**ACTION ITEM**
The required output is a number: how many lines of the data below include the string "Expand".
Start of DATA TO EXAMINE
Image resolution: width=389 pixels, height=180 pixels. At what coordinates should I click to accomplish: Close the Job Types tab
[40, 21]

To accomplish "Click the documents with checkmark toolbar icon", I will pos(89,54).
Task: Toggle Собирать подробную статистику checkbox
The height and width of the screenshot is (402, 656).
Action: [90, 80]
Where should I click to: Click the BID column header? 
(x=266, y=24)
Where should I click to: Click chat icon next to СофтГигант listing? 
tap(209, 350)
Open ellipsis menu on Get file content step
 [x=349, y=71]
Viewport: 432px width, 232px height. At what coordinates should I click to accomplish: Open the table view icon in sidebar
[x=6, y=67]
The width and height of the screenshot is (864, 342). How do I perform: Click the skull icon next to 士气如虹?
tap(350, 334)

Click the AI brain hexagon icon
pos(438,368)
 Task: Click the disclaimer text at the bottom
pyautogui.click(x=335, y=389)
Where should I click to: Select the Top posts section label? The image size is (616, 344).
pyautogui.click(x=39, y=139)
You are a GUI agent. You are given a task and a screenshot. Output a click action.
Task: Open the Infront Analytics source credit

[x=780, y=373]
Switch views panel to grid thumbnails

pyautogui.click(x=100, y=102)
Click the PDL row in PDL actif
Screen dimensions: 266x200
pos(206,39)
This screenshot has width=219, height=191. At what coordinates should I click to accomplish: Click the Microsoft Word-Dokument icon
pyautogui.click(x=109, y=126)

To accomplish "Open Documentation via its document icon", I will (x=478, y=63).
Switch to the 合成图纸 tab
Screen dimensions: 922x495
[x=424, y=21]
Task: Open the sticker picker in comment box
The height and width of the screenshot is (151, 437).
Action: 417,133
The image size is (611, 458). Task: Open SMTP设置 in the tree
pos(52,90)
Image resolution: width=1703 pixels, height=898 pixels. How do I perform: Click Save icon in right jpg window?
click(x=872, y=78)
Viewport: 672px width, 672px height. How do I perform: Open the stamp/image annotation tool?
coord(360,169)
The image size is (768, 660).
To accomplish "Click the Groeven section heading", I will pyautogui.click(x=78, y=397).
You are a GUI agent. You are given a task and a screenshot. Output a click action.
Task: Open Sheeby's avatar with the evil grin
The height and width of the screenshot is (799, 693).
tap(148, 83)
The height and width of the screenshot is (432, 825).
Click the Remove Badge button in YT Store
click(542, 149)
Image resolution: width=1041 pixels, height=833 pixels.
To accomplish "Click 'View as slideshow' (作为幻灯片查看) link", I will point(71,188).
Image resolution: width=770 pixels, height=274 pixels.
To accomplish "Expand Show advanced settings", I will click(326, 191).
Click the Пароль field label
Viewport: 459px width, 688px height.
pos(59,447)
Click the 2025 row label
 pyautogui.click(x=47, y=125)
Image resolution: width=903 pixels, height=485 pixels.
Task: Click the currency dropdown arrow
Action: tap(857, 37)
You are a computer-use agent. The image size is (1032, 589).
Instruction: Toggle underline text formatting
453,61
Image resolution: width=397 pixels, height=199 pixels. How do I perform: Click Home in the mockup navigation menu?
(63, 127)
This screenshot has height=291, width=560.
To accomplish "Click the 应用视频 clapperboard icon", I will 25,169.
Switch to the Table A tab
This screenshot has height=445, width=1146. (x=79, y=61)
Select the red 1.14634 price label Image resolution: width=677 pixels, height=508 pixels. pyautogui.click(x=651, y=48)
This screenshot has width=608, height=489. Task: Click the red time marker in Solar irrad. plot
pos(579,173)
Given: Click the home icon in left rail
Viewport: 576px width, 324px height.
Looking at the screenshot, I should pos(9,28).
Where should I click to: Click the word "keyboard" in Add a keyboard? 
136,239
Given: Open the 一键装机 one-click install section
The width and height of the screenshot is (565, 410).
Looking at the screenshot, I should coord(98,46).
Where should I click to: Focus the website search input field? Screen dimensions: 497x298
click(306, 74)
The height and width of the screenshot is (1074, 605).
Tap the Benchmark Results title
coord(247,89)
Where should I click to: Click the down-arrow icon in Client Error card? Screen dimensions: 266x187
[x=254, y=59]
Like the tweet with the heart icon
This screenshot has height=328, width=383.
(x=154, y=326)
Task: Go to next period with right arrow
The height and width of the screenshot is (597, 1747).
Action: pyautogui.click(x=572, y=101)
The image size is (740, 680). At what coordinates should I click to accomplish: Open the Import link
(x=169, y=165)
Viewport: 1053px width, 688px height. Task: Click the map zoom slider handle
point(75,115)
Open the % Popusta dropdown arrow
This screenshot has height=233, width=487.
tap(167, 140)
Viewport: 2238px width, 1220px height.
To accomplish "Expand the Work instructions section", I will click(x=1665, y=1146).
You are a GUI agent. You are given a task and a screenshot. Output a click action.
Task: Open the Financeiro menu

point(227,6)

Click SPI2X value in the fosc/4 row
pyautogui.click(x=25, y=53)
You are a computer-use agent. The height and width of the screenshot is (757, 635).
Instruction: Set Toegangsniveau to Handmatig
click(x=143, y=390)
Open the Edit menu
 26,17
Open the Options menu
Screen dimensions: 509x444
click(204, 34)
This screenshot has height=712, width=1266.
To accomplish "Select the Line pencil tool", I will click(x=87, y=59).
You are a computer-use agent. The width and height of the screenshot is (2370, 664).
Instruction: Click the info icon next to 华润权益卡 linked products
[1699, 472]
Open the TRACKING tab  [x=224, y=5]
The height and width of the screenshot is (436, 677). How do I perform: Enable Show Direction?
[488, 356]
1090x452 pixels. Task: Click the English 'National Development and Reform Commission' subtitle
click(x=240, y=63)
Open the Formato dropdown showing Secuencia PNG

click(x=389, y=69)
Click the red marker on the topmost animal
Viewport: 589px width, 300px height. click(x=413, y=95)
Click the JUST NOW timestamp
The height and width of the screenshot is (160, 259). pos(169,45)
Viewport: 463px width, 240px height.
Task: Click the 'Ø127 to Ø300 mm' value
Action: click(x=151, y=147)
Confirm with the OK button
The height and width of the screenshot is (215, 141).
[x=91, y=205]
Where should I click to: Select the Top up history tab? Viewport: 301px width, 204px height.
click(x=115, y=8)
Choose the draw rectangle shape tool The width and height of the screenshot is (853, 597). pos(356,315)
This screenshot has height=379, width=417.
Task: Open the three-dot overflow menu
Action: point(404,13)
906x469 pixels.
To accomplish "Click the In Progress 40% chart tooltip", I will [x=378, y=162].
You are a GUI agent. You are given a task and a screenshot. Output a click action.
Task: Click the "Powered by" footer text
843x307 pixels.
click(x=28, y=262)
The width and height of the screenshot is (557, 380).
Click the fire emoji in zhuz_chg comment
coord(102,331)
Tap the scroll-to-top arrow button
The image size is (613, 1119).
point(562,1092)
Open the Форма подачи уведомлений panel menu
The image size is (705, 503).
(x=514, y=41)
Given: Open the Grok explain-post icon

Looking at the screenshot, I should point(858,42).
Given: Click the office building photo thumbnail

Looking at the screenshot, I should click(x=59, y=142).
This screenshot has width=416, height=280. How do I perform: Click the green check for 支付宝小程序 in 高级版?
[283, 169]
End of DATA TO EXAMINE
**SOLVED PROBLEM**
2